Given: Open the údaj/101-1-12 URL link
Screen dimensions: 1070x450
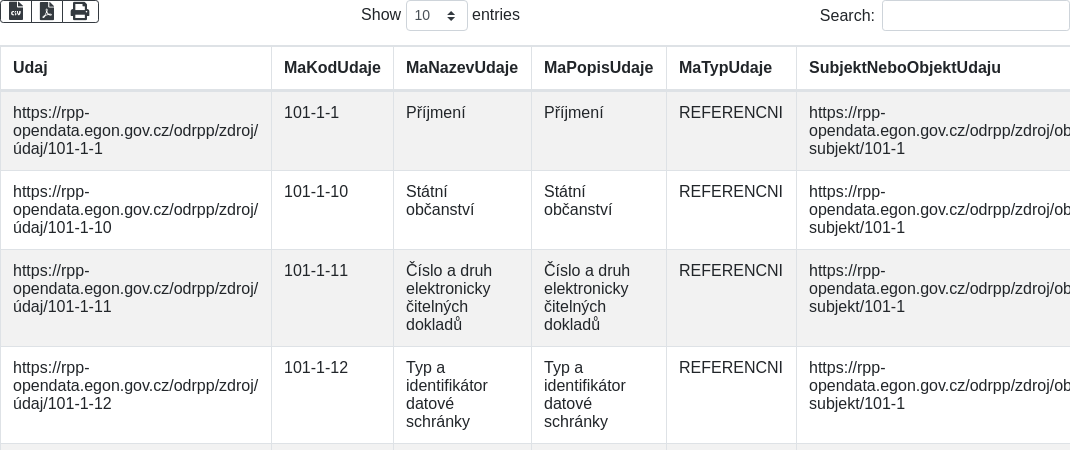Looking at the screenshot, I should click(x=136, y=386).

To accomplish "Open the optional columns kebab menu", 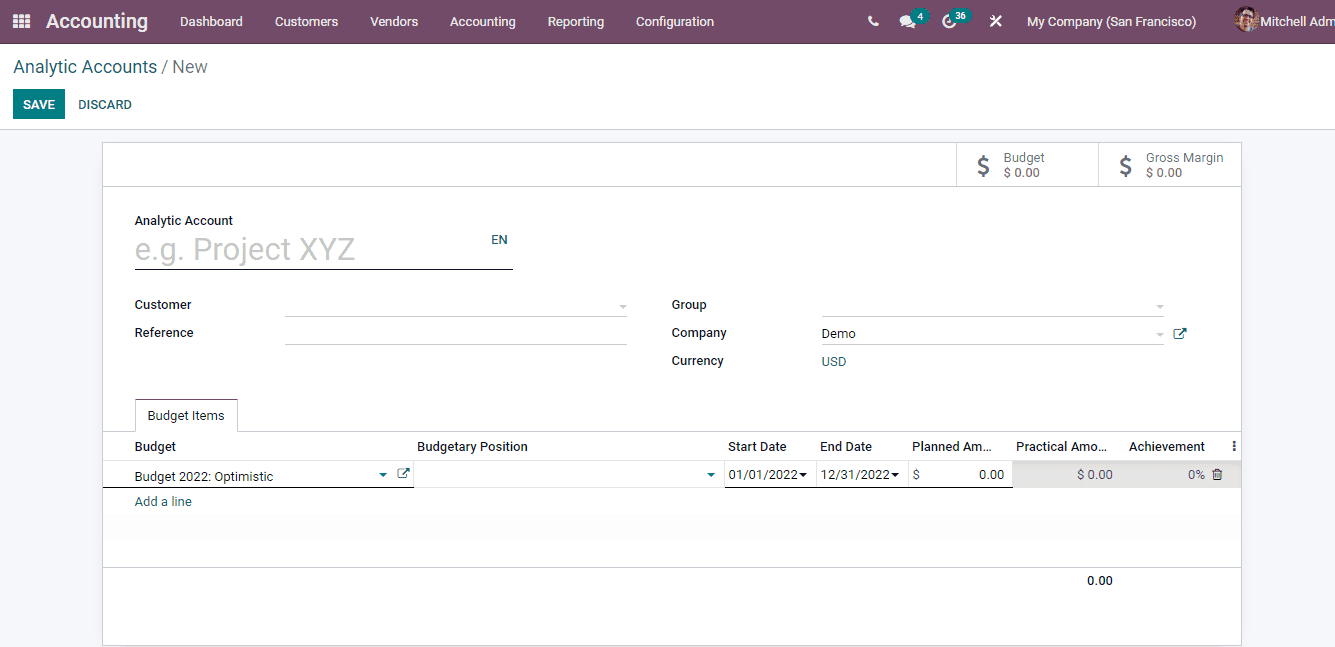I will pos(1233,446).
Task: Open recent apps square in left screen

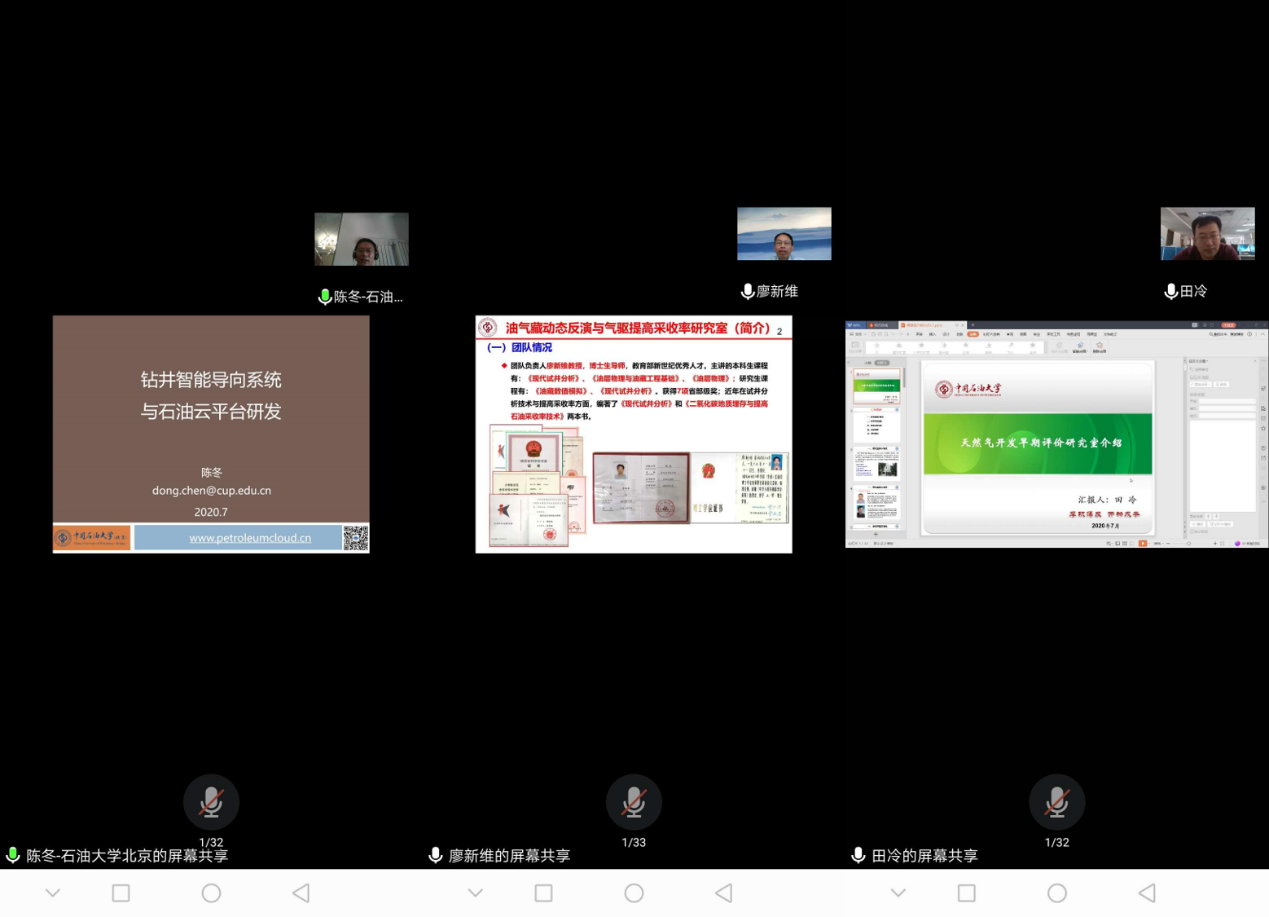Action: 121,893
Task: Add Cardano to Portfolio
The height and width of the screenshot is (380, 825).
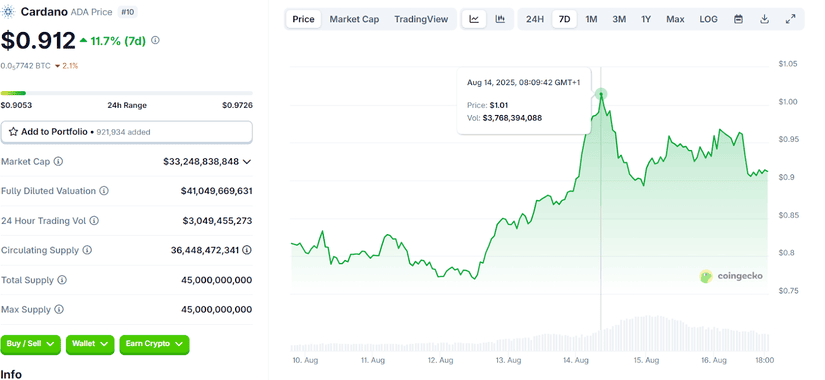Action: click(x=126, y=132)
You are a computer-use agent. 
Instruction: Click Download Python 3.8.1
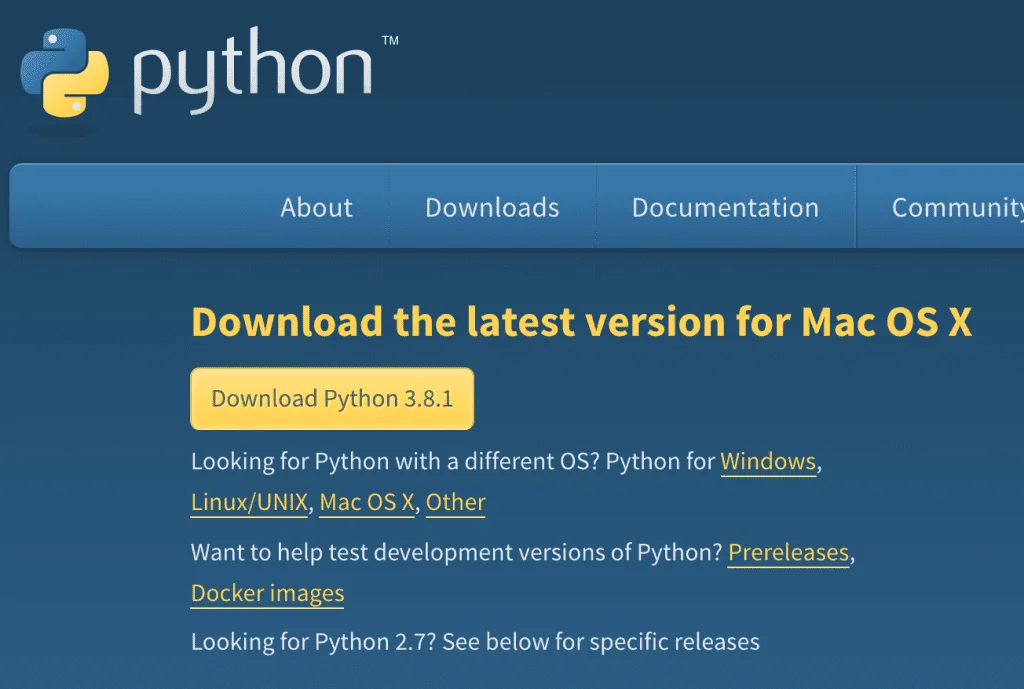pyautogui.click(x=331, y=398)
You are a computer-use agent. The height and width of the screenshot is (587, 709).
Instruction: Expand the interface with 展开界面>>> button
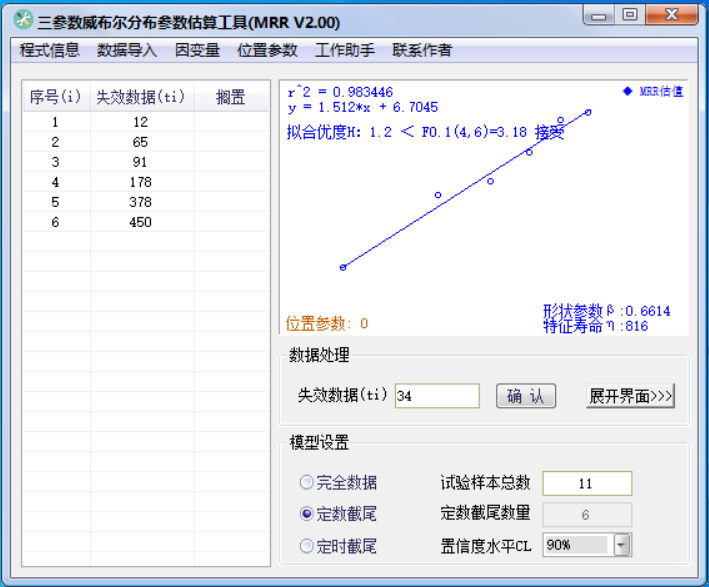click(630, 396)
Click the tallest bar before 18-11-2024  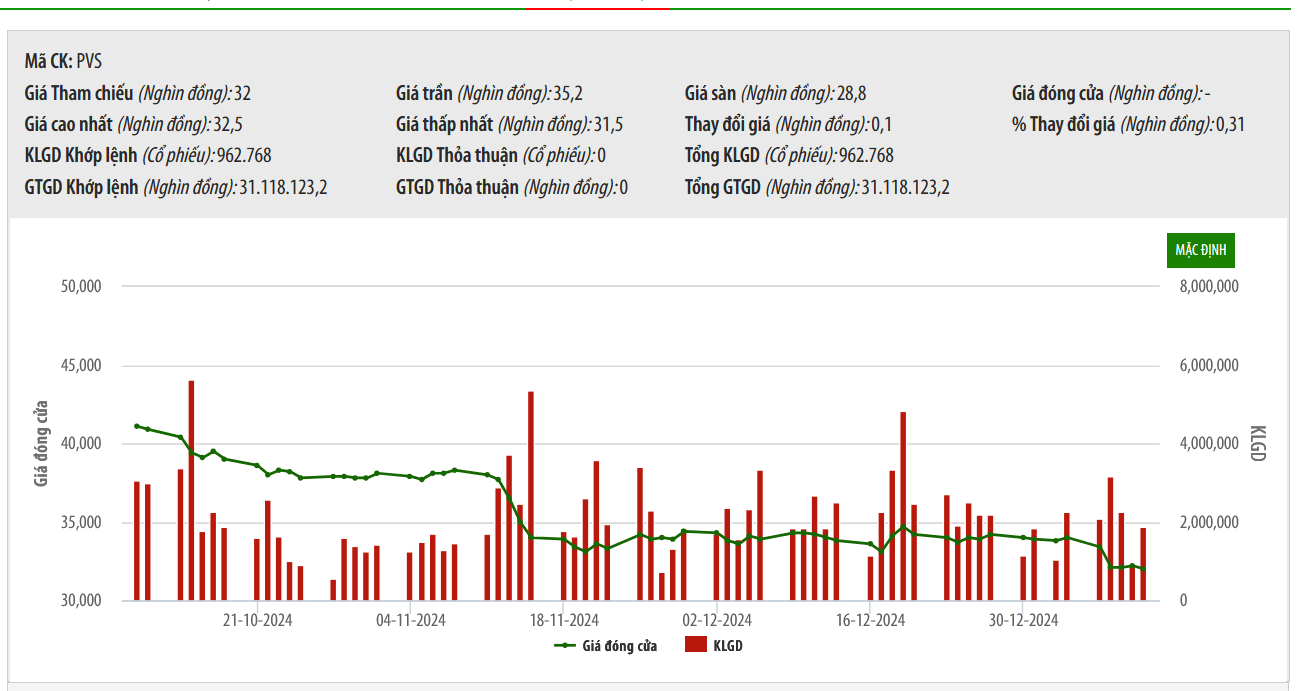530,495
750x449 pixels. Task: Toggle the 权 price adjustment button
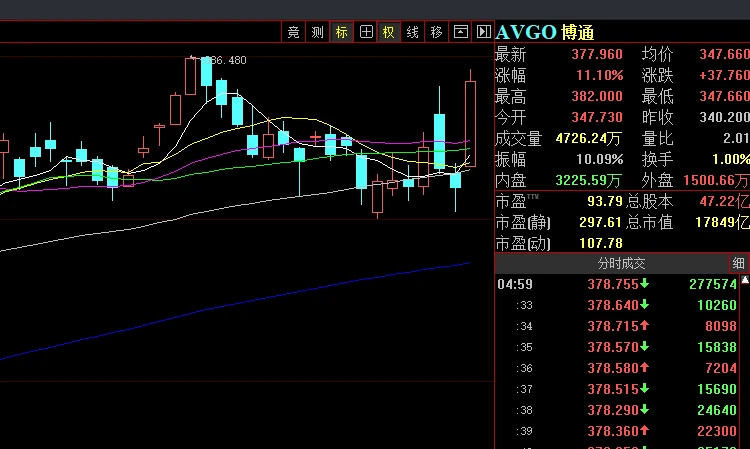click(387, 32)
══════
* What you have to do:
Format the items above as a numbered list, starting at the line containing "750x449 pixels. Task: Toggle" and running through the last item, including both ends. Skip blank lines and leave out the pictures.

* Answer for this exercise:
1. 750x449 pixels. Task: Toggle the 权 price adjustment button
2. click(387, 32)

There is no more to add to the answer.